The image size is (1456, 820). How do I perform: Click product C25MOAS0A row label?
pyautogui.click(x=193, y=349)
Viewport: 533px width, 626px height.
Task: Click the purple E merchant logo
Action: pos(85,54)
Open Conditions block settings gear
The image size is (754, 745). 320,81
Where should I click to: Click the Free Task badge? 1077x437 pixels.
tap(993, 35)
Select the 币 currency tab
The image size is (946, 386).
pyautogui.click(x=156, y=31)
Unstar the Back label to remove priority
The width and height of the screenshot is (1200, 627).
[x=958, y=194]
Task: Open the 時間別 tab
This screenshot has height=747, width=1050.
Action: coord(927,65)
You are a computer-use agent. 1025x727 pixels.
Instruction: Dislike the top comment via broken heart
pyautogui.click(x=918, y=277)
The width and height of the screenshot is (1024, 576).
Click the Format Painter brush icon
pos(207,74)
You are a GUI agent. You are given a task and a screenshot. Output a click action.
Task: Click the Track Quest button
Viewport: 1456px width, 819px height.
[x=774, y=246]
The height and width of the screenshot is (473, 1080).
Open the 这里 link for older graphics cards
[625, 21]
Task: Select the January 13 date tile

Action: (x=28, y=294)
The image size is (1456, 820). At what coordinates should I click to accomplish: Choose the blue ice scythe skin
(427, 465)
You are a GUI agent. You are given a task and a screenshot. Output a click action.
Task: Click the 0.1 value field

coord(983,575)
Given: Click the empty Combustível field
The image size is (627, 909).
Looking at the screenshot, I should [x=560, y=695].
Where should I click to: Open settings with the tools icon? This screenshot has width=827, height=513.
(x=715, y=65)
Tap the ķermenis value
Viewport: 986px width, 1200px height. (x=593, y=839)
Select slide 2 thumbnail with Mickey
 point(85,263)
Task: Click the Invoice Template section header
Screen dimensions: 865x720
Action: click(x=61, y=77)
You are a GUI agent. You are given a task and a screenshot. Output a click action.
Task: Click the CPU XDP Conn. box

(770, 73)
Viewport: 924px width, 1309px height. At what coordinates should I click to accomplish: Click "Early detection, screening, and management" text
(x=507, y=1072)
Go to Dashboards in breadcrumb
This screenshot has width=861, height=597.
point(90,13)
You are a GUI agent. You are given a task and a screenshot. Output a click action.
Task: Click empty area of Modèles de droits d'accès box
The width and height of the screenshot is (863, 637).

********

_The task_.
Provide only the number of lines within the material that contain the string "empty".

_Exercise solution_.
2